*** Records shown ***

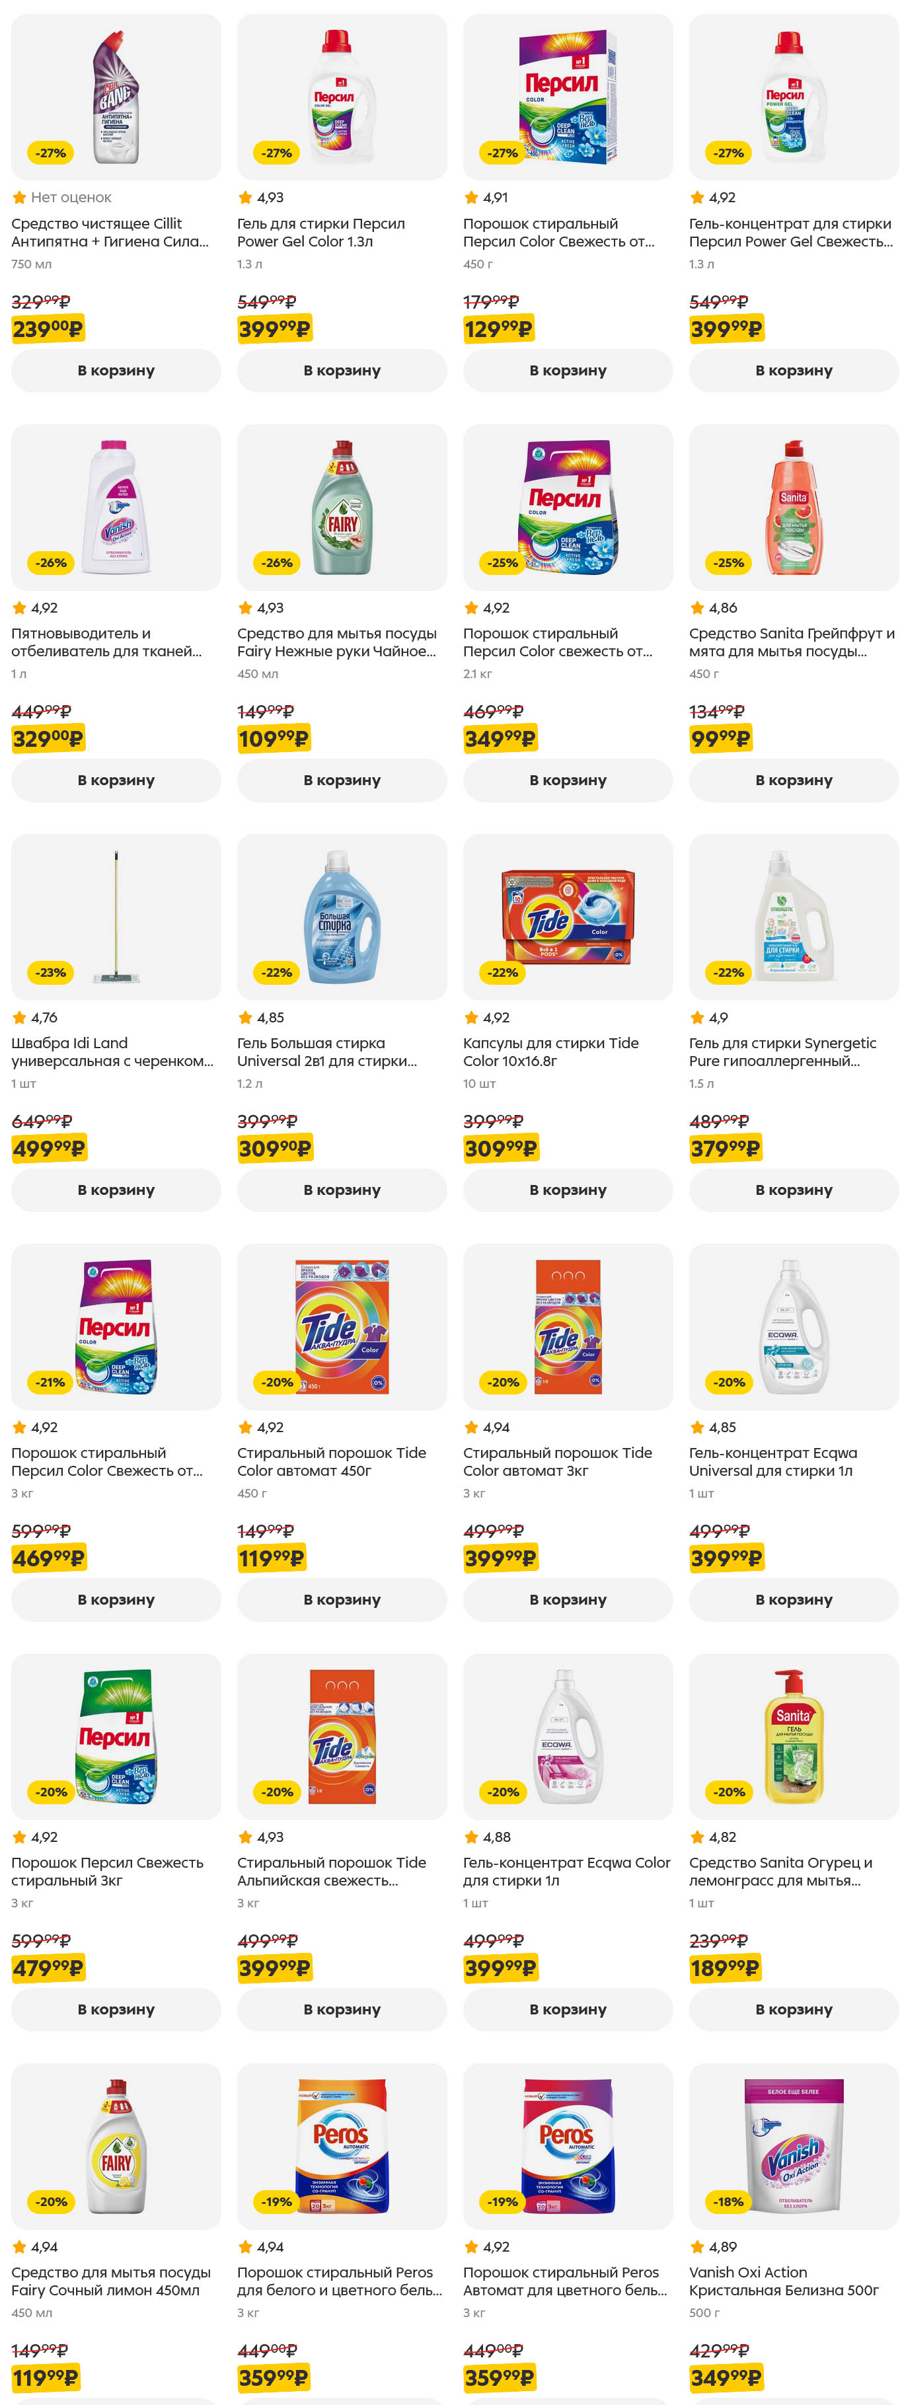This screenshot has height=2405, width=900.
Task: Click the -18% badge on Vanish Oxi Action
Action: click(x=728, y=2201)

*** End of Records shown ***
*** Records shown ***

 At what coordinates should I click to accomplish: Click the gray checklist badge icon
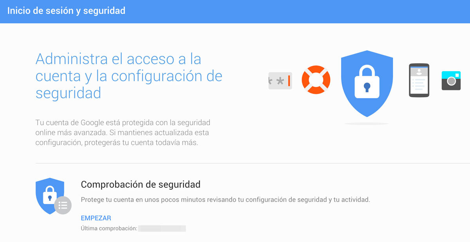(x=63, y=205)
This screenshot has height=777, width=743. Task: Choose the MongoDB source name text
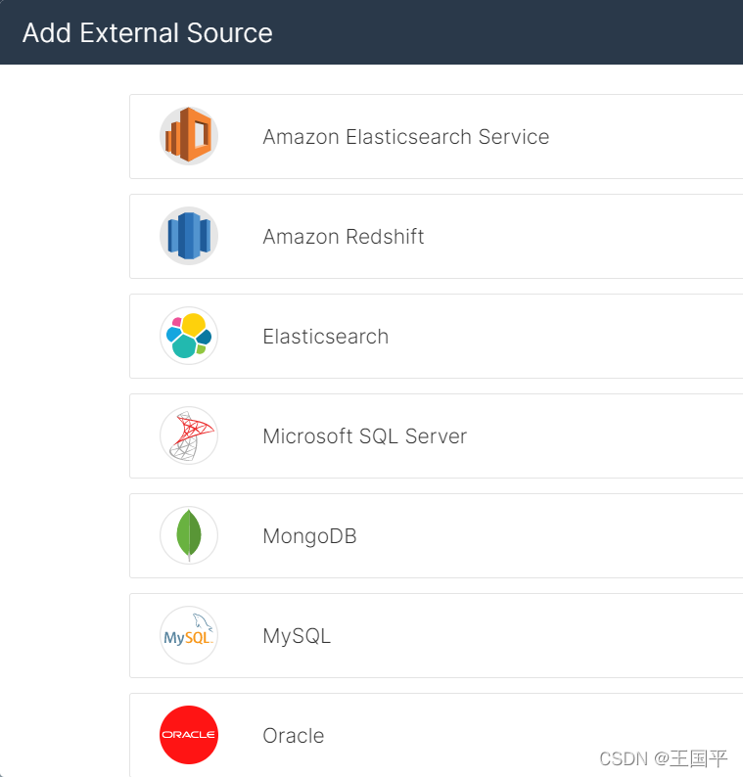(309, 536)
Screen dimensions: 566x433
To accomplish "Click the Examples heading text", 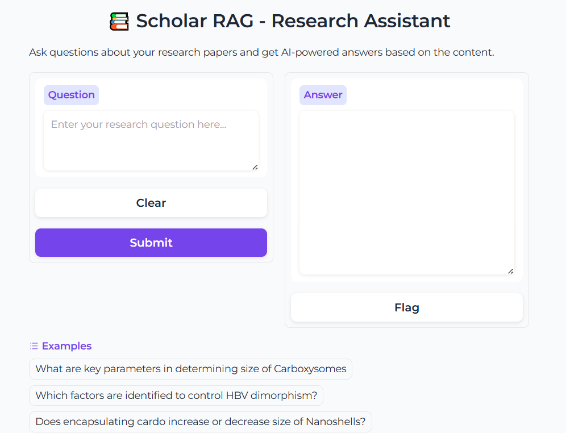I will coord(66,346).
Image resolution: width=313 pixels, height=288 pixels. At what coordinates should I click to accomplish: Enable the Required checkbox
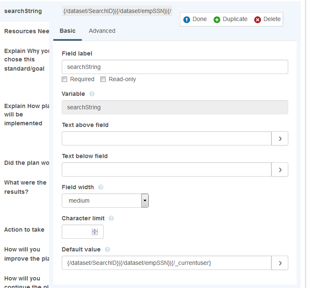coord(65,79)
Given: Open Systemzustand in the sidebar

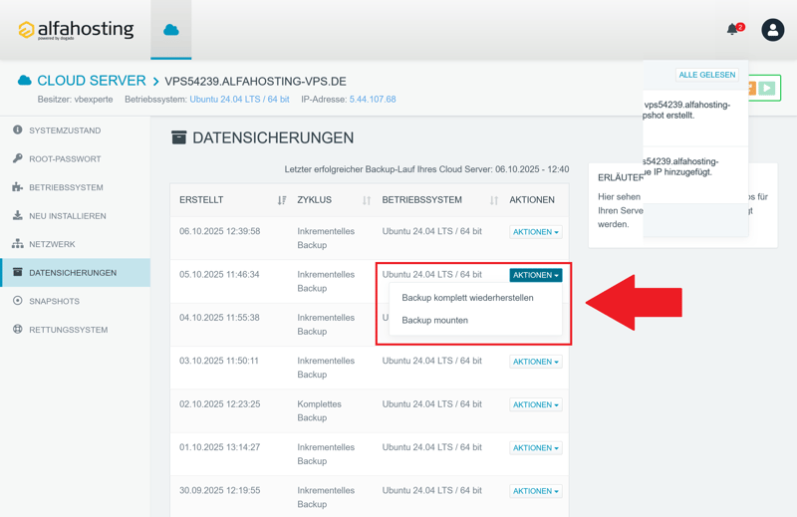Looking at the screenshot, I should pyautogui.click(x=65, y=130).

*** End of Records shown ***
*** Records shown ***

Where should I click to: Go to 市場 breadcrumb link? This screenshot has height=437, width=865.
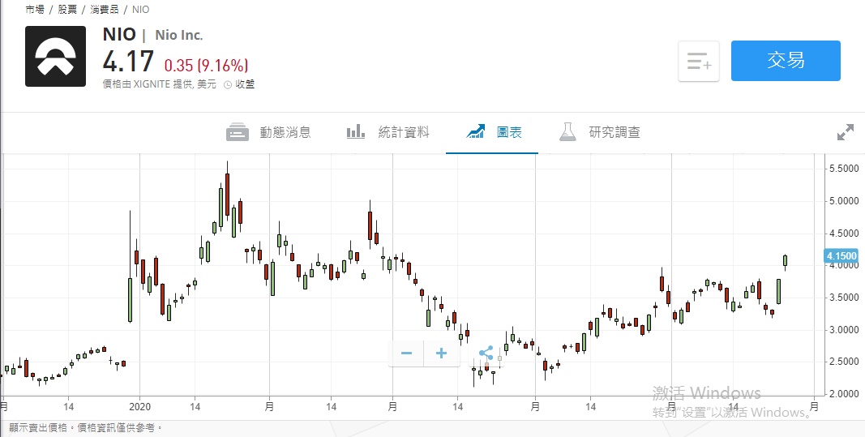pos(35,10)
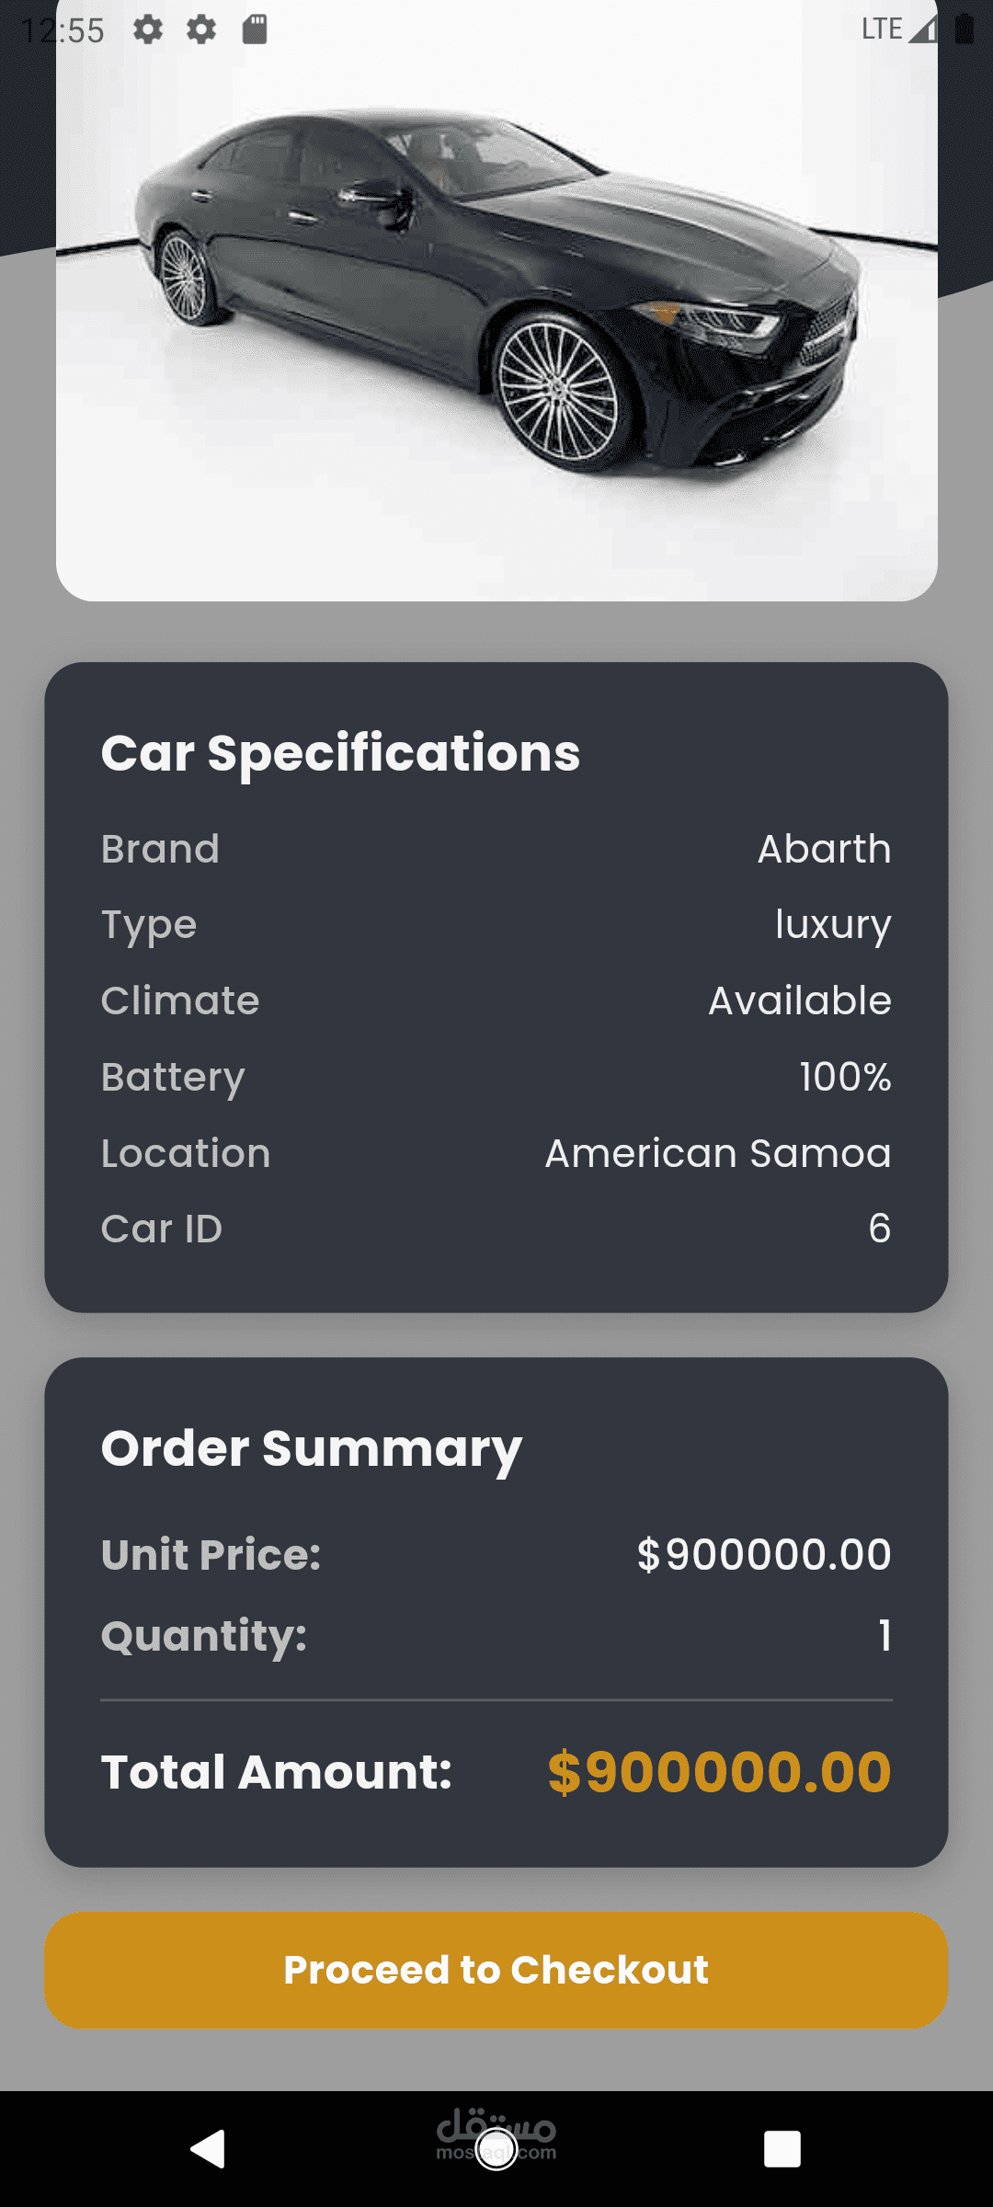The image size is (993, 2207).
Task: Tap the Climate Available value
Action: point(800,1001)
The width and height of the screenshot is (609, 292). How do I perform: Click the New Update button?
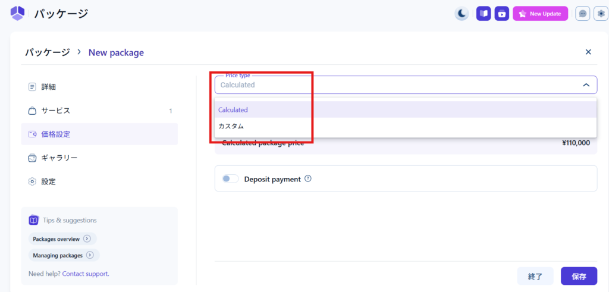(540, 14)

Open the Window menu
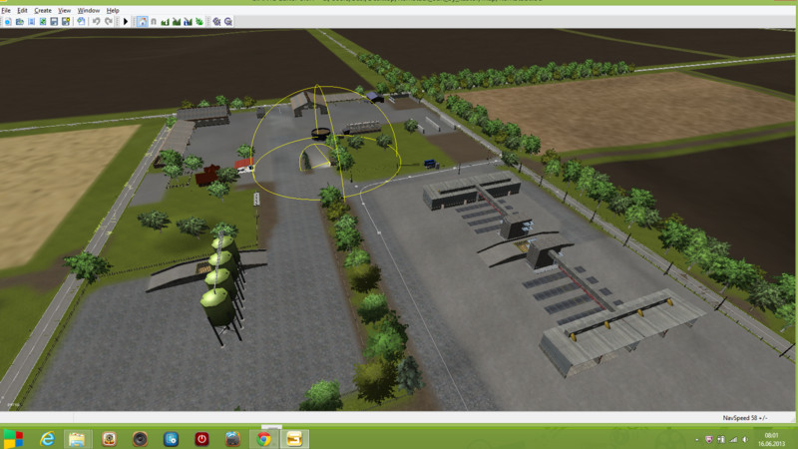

*** End of Records shown ***

#### What the exercise asks
All that is wanted is the lines above between the one containing "The width and" and the one containing "Open the Window menu", inclusive, restated word for word, with pictures omitted.

#### Written reply
The width and height of the screenshot is (609, 292). How do I perform: Click the New Update button?
(540, 14)

Open the Window menu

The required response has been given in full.